Weitere Verdächtige bei Oppenheimer Grundstücksdeal

Die Untreue-Affäre um den Bürgermeister von Oppenheim (Rheinhessen) im Zusammenhang mit Grundstücksgeschäften weitet sich aus. Inzwischen gibt es zwei weitere Verdächtige. Gegen sie wird wegen des Verdachts der Untreue und des gemeinschaftlichen gewerbsmäßigen Betrugs in zehn Fällen ermittelt. Das teilte die Staatsanwaltschaft Mainz mit.

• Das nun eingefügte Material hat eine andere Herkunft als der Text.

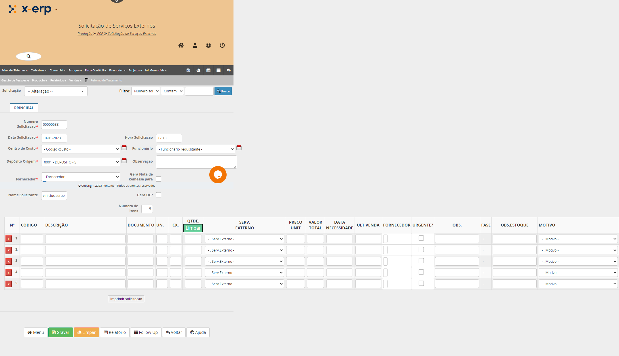Viewport: 619px width, 356px height.
Task: Click the home icon in header
Action: pyautogui.click(x=181, y=45)
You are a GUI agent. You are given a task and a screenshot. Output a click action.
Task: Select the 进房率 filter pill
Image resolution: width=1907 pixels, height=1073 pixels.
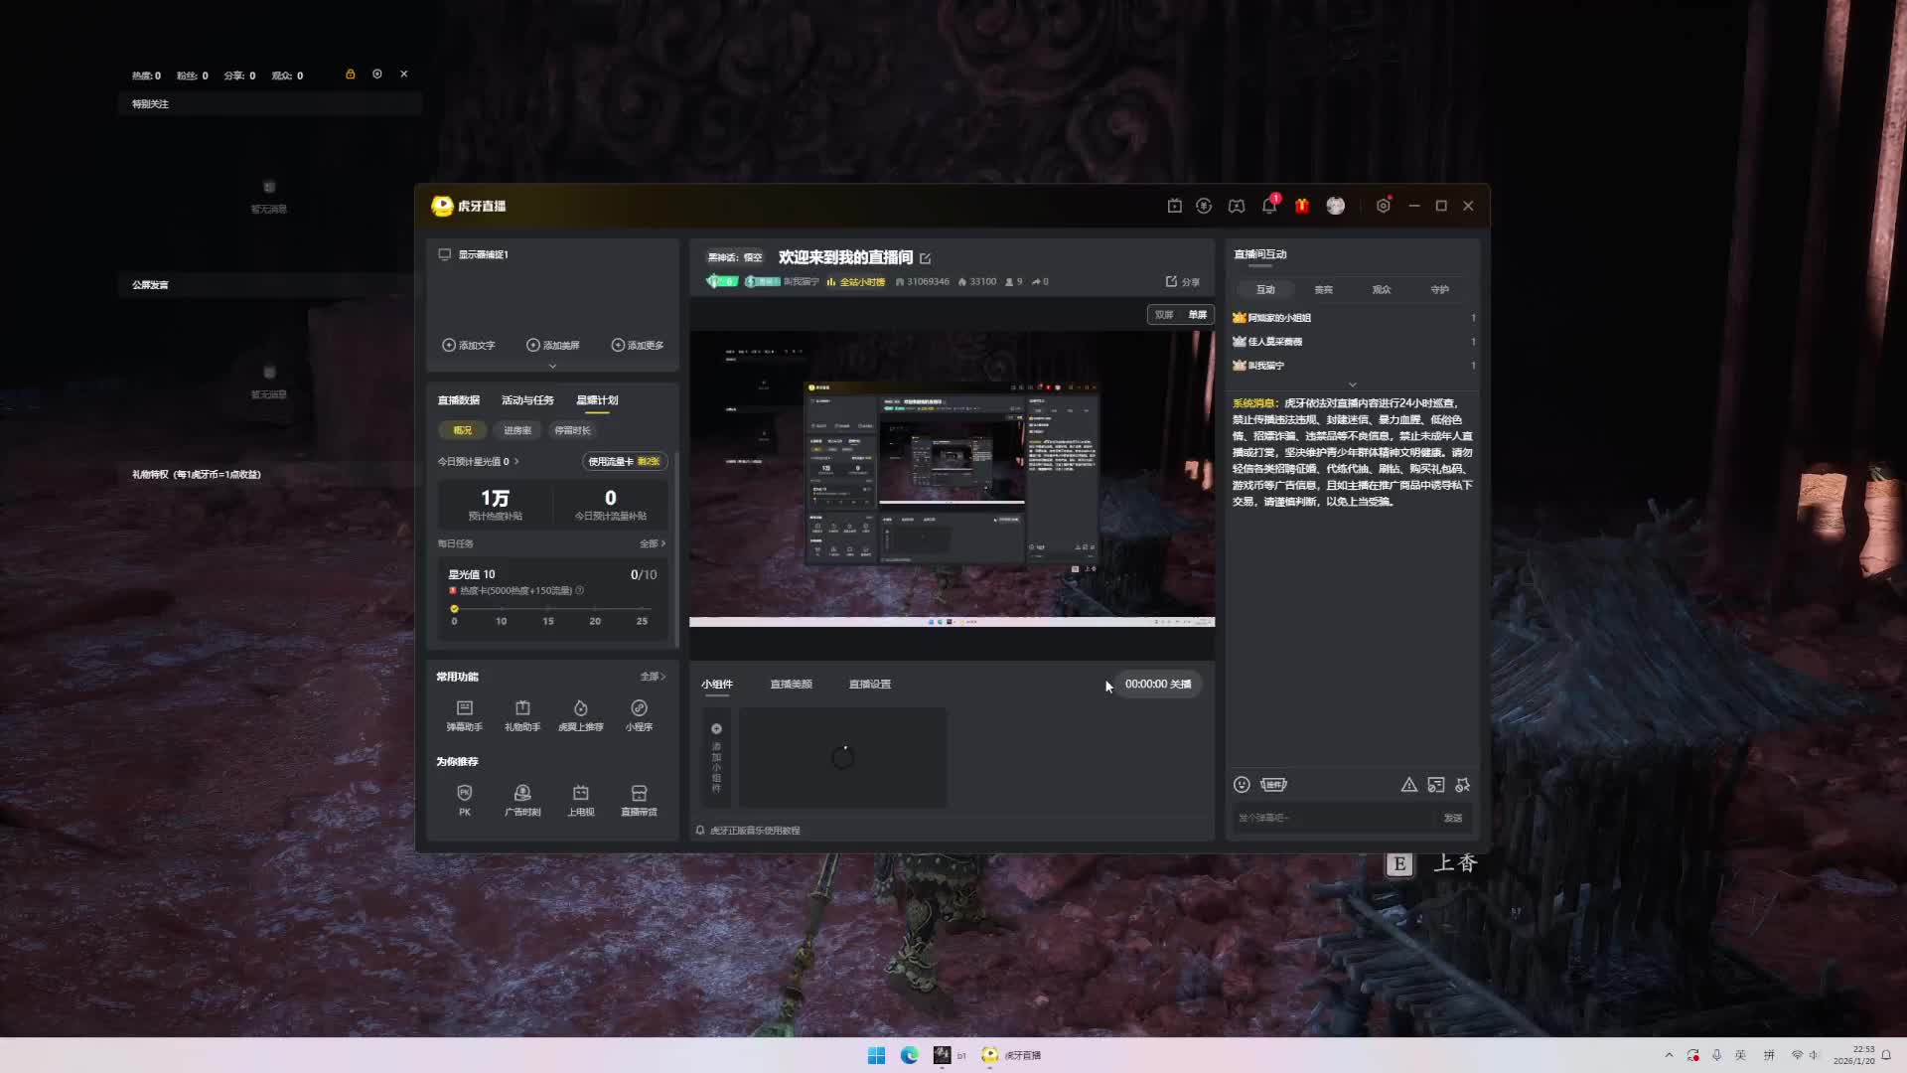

Sie ließ vergangene Woche die Geschäftsräume einer Immobilien-Verwaltungs-GmbH in Nackenheim sowie das Rathaus und ein Steuerberaterbüro in Oppenheim durchsuchen. Es bestehe der Verdacht, dass der rheinhessischen Stadt durch "die rechtsgrundlose Übernahme von Maklergebühren für die Vermittlung von Grundstücken" im Baugebiet Am Krämereck-Süd ein Schaden von 205.500 Euro entstanden ist. Der Maklerauftrag soll Medienberichten zufolge vom Bürgermeister gekommen sein. Gegen den SPD-Politiker wird seit diesem Sommer ermittelt. Auslöser war eine anonyme Anzeige.